It's been said that absence makes the Hart grow fonder, that all love must be tested or it cannot know its power, that faith without doubt is a dead faith, and other pronouncements as well. I have to believe in this. I have to believe that the little curve balls The Divine likes to throw our way just when we think we've got it made are His/Her way of saying They Love Us.

No, I am not talking about my personal life. Or, well, yes, I am!! because what could be more personal to a Hart than what she puts in her body. (I am leaving that sentence as-is. Don't even say it.)

I'll make this brief as it is almost too horrifying to be true.

I, the Boo, Food Blogger and devoted Patron of All Things Tasty, have recently been to the doctor. Ok,the Naturopath,for allergy/nutrition advice. VERY highly recommended, as you know, by two of our gorgeous friends, now healed from chronic conditions and glowing enviably. Similarly plagued, I decided to follow in their footsteps.

One consultation, a blood test, and a 'wellness plan' later,the results came back.

PART II - ADVENTURE/DETERMINATION

I am about to embark on a restricted diet the likes of which I have never attempted before. Usuallly, I have the staying power of a candle in the wind (I tried the "Master Cleanser" once for four hours and then had a sandwich) BUT this time,I am determined.

Here is where you,and the slowly-building AMB community, come in.

STARTING MONDAY,I will embark on the prescribed Elimination Diet below. I will post reports of my progress and creative new recipes as I go. Most importantly, I will be accountable to you all for sticking to it. I need your help and encouragement and bad jokes.

PART III: THE PLEDGE

I, The Boo, do solemnly vow to

Abstain from my Major Allergens for FOUR MONTHS. These are:
DAIRY (all forms!!!)
PEANUTS & ALMONDS
EGGS
SOY
WHEAT
GLUTEN

& SUGAR (only agave nectar or stevia. But I forget for how long on this one)

Abstain from the following for ONE WEEK to test, after which I will add each back in one at a time:
TOMATOES
CITRUS
POTATOES
EGGPLANT
PEPPERS
CORN
WINE

Saving graces: coffee ok. most alcohol ok. other nuts ok. olive oil ok. rice pasta ok.

Send your recipes,your thoughts, your encouragements, and remind me it's not forever. I'll let you know how it goes. For breakfast I had a baguette with brie cheese and tomato...a swan song, if you will.

Love,
The Boo

Tuesday, May 27, 2008

Poll Results: Viva Las Microwaves!

Microwaves are:
Good Only For Popcorn and Day-Old Takeout: 3 votes
Turning us Into Mutants, one Frozen Burrito at a Time: 5 votes
As Deserving of Love as Ovens. Smaller, Faster, Sexier Ovens: 6 votes

I've lived sans microwave for the past six years because, okay, I'm cheap and lack counter space. Every so often when I pull a container of chicken soup out of the freezer I have a pang when I think about how many hours it'll be before I can have my first hot spoonful. Mostly, though, our mother's paranoia about not standing in front of the microwave lest your ovaries shrivel has made me think the next generation who grew up eating nuked babyfood will have ten-headed children. But you, gentle readers, sweet micro-lovers, are making me give this another thought. After all, what is mutation if not evolution? And I do love me some popcorn.

▸ DATA SHOWN:
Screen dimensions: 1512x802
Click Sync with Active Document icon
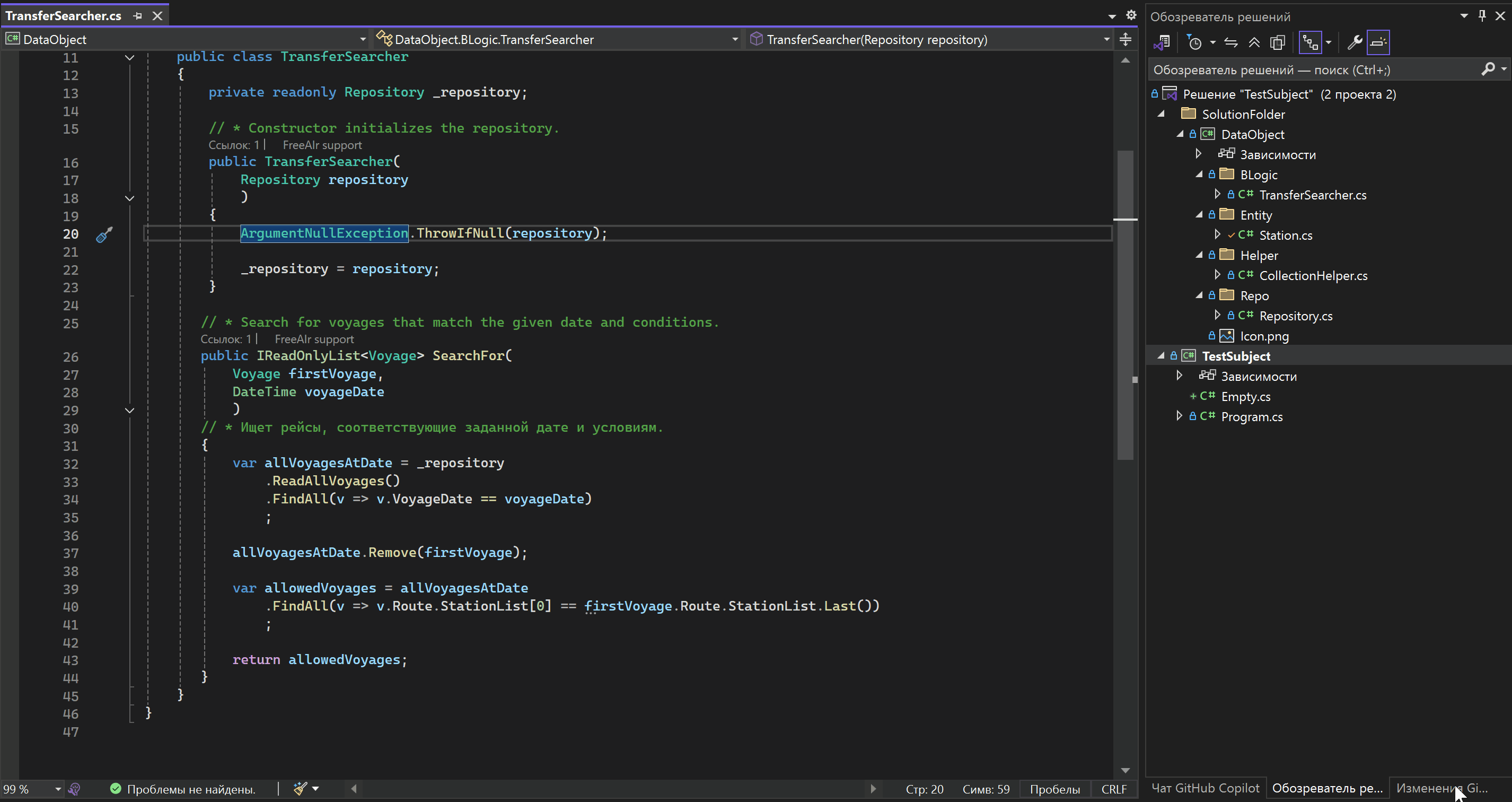coord(1231,42)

▸ EXERCISE PROMPT:
Transcribe the food blog post word for word, starting at "STARTING MONDAY,I will" and ending at "and bad jokes.". The lines have no connection to the food blog post.

▸ RESULT:
STARTING MONDAY,I will embark on the prescribed Elimination Diet below. I will post reports of my progress and creative new recipes as I go. Most importantly, I will be accountable to you all for sticking to it. I need your help and encouragement and bad jokes.